L’attitude de ces « moralistes » d’occasion et leurs propos sont identiques à ceux du Front Nationale, lorsque dans le ton ils ne sont pas pires. Qu’aurait-on entendu si en pleine campagne électorale Marine Le Pen avait interpellé Danièle Obono la noire, en omettant de s’adresser à Mamère par exemple ou bien d’autres, blancs comme neige, également signataires de la même pétition, mais ignorés contrairement à la députée de la France Insoumise.

Conclusion provisoire

Nous pouvons donc constater que l’hystérie anti Mélenchon et anti « France Insoumise » est loin de se calmer. Tout est bon, mensonge, calomnies, racisme… Et souvent bêtise pour duper le peuple, les travailleurs, les jeunes que le gouvernement craint de retrouver sur son chemin dans les mois qui viennent.

Le but recherché est simple. Il faut interdire à un regroupement politique comme la « France Insoumise » de faire le lien entre les difficultés quotidiennes subies par les français et la politique dictée par Macron et son gouvernement.

Comme l’indiquait Gramsci, l’enjeu de la période revient à « détruire une hégémonie pour en créer une nouvelle » dans le cadre d’un affrontement dont l’issue est déterminée par les positions acquises avant l’échange de coups.
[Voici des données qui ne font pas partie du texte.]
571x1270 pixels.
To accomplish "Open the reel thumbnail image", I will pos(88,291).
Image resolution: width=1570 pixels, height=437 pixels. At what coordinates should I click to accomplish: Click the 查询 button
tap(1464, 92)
La question stratégique est concentrée dans la relation qui se construit entre le regroupement politique et les couches sociales dont le mouvement pourra bouleverser l’ordre établi. C’est pourquoi si « l’action est nécessaire pour combattre l’hégémonie bourgeoise », la conscience indispensable n’est pas spontanée. Elle doit s’appuyer sur une analyse et une compréhension scientifique du monde et de l’histoire. Et une compréhension des arguments abjectes qui sont propagés et qu’il faut relever, souligner, expliquer pour mieux les démonter et permettre d’avancer.